Argent Metro Debugger
Debug a React Native app at runtime by attaching to Metro CDP, inspecting components, and reading console output on iOS or Android.
Overview
Argent Metro Debugger is an agent skill for the Ship phase that connects to Metro CDP to inspect React Native components, console logs, and in-app JavaScript on a chosen device.
Install
npx skills add https://github.com/software-mansion/argent --skill argent-metro-debuggerWhat is this skill?
- Connects to Metro dev server (default localhost:8081) and CDP targets via debugger-status verification
- debugger-* / network-* / react-profiler-* tools scoped by port and device_id (simulator UDID or Android serial)
- Documents adb reverse tcp:8081 for Android when Metro connection fails
- Targets the correct app per device when multiple simulators share one Metro port
Adoption & trust: 1.9k installs on skills.sh; 1.2k GitHub stars; 2/3 security scanners passed (skills.sh audits).
What problem does it solve?
You are chasing a React Native bug in a running app and cannot see components, logs, or evaluated JS without a clear Metro CDP and device targeting workflow.
Who is it for?
Solo builders debugging React Native on simulators or Android devices with argent MCP debugger tools and Metro already in the loop.
Skip if: Teams that only need static code review, backend-only APIs, or apps that do not use Metro CDP (e.g. pure native without RN).

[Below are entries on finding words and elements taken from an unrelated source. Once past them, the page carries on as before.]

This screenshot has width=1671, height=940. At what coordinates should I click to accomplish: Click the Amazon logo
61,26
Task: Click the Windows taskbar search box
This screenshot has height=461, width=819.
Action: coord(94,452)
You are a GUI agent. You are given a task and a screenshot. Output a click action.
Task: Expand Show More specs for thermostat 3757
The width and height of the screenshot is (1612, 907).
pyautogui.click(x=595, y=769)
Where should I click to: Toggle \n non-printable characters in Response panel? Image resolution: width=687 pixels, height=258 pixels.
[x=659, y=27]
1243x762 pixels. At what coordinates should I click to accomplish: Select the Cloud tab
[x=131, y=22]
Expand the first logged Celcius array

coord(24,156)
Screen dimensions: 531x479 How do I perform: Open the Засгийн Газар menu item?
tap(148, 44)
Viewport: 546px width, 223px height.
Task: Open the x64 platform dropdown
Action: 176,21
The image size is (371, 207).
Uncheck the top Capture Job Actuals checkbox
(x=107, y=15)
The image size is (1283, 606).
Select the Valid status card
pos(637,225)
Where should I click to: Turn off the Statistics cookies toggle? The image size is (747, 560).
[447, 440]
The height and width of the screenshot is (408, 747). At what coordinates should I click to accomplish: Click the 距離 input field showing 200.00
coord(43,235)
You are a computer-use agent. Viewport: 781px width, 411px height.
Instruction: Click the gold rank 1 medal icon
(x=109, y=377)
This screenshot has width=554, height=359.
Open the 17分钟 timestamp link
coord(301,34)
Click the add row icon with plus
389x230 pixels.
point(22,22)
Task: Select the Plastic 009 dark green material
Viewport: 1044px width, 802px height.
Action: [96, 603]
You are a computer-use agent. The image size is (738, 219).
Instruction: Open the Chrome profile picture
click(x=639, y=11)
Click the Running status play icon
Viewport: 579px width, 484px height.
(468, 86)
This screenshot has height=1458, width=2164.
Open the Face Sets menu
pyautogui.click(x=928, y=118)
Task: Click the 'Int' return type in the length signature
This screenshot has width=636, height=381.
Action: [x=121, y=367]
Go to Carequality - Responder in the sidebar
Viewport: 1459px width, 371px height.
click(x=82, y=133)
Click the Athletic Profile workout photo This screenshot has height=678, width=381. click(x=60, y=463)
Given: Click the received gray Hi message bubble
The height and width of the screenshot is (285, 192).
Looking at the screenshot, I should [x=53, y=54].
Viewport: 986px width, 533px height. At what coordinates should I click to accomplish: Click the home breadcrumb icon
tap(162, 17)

When should I use this skill?
When connecting to Metro, inspecting React components, reading console logs, or evaluating JavaScript in the app runtime.
What do I get? / Deliverables
Your agent verifies Metro and device readiness, applies Android port reverse when needed, and uses scoped debugger tools against the correct CDP target.
- Verified debugger-status and targeted CDP inspection session
- Console log and component inspection results for the chosen device_id
Recommended Skills
Journey fit
Runtime inspection and CDP debugging happen after the app is built and running—canonical shelf is Ship/review-style troubleshooting before release. Subphase review covers systematic debugging and inspection of running code rather than greenfield implementation.
How it compares
Use for live Metro CDP sessions instead of only reading source or rerunning builds without runtime inspection.
Common Questions / FAQ
Who is argent-metro-debugger for?
Indie and solo developers building React Native apps with argent who need agent-guided Metro CDP debugging on specific simulators or Android devices.
When should I use argent-metro-debugger?
During build when iterating on UI or JS behavior, and during ship when validating dev builds—when you need debugger-status, component inspection, console logs, or in-runtime evaluation.
Is argent-metro-debugger safe to install?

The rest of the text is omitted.